The question of gigantic worker classification is nothing new. Litigation has been broughtback to 2013. Since then, several cities and states have considered the case. While New York City for drivers in December of December, the National Labor Relations Board said last month that it believes drivers should be classified as contractors instead of employees. During California's proposed Assembly Bill 5, drivers would be classified as employees, provided benefits and have the right to collective organization.
Uber and Lyft appear to be against AB 5. One reason why companies must rework their business models if they are required to turn the drivers into employees. Not only do they have to pay labor costs, they also have to manage a workforce of tens of thousands of drivers in California.
In a rare collaborative partner, Uber and Lyft band together over edition. The CEOs of both companies wrote a joint op-ed in the San Francisco Chronicle earlier this month and said they wanted to work with the state to allow drivers to remain independent contractors. In return, the companies said they would give the drivers a "driver's payment commitment" and let them form a "new driver's association."
"It is also no secret that a change in the employment classification of the driving shares would pose a risk to our businesses," wrote the CEOs.
The two companies also sent messages to all California drivers who say that if they are classified as employees, they may lose their flexible work schedules. The messages encouraged drivers to contact state legislators to say what they value about their work.
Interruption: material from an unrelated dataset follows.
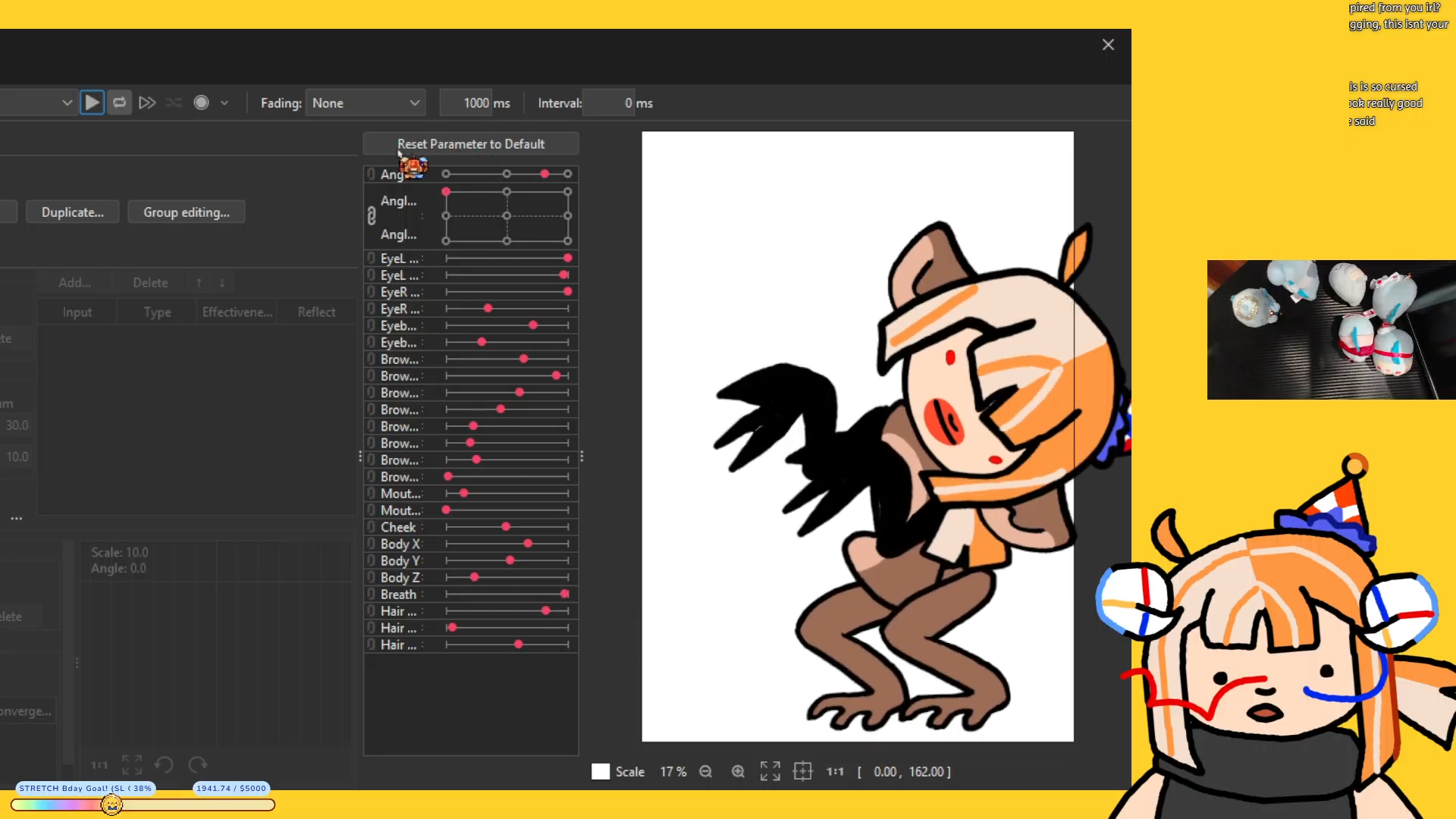Open the Fading dropdown set to None
Image resolution: width=1456 pixels, height=819 pixels.
(365, 103)
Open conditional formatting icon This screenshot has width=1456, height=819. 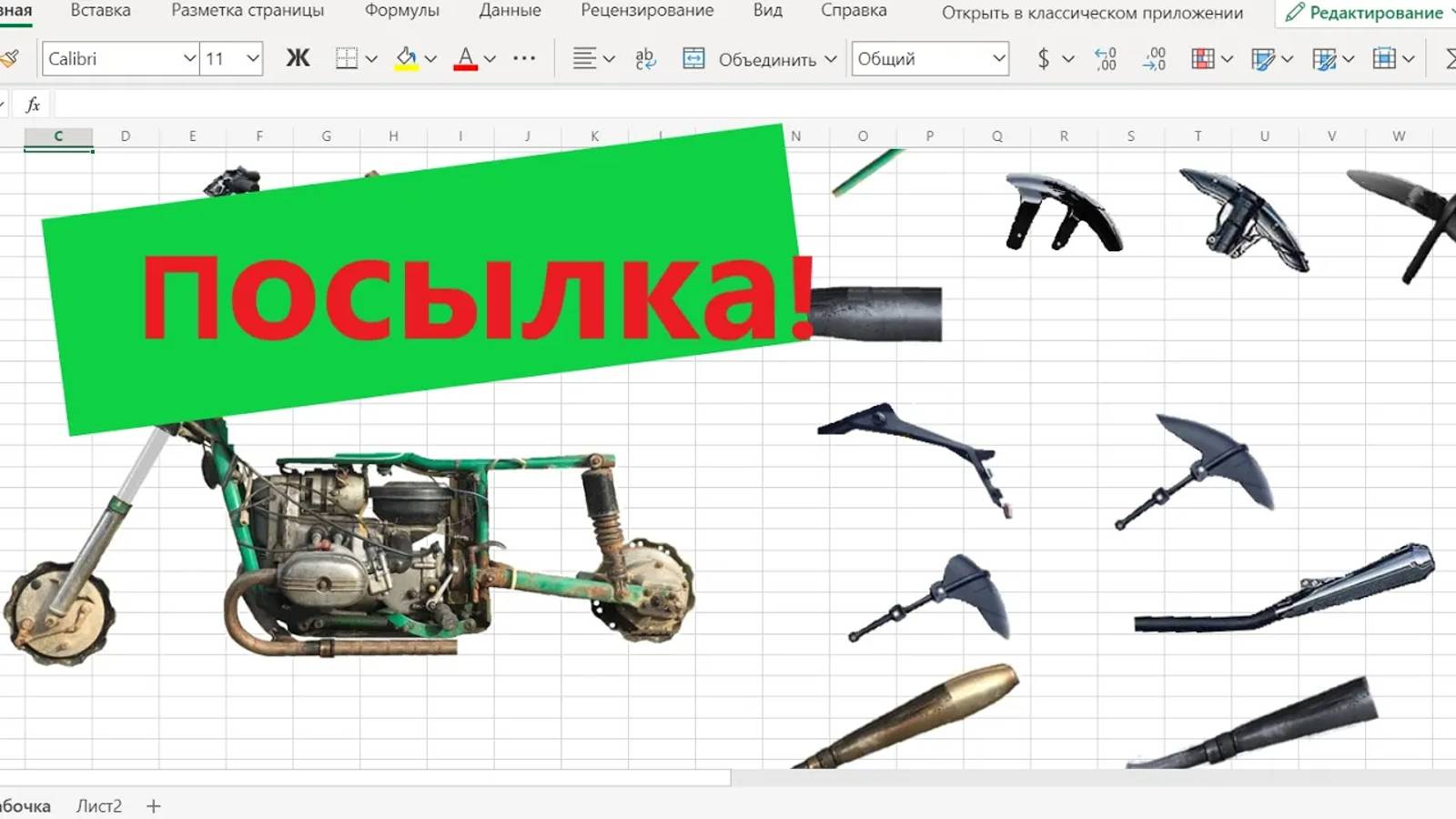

A Lyft spokesman said more than 30,000 emails on the subject had been sent to lawmakers since it sent out the message.
"Lifting speaks for an approach in line with the interests of our driver's community," the spokesman said in an email. "Our goal is to preserve the driver's independence and flexibility."
A spokesman from Uber said the company did not take a position on AB 5.
"We do not seek a carving, but we are searching for new legislation that will give the protection and obligations they ask for if, while providing protection for our business model, the Uber spokesman said.
Almost all the drivers who spoke in the committee's hearing on Friday said they wanted California to pass AB 5 and they wanted San Francisco to support the bill. Many cited one may study by the Economic Policy Institute that says the average salary for a US ri-hail driver is $ 9.21 per hour after deduction of expenses, such as gas and maintenance.
"The only benefit I get with Uber and Lyft are diabetes, high blood pressure and high cholesterol, "says Al Aloudi, who has been running for the two companies since 2015." Uber and Lyft give us messages saying that AB 5 is about flexibility. AB 5 is not about flexibility, it's about our rights. "
After hearing from the drivers, the four supervisors in the committee had to hear everyone agree to protect the gig workers. Supervisor Rafael Mandelman, who is the head of the committee, was choked and said how difficult it was to hear their stories.
"I thought of the arrogance of people a decade ago as promised disturbance, and the boy they have delivered," Mandelman said. "Rely heavily on a business model that disassembles more than half a century of advances in employee protection."
He and the other supervisors promised to get the entire board to pass the San Francisco resolution supporting AB 5. Mandelman said he would be surprised if the resolution did not pass unanimously.
AB 5 passed the California State Assembly May 29 in a 53 to 11 The State Senate is scheduled to hold a hearing on the bill on July 10.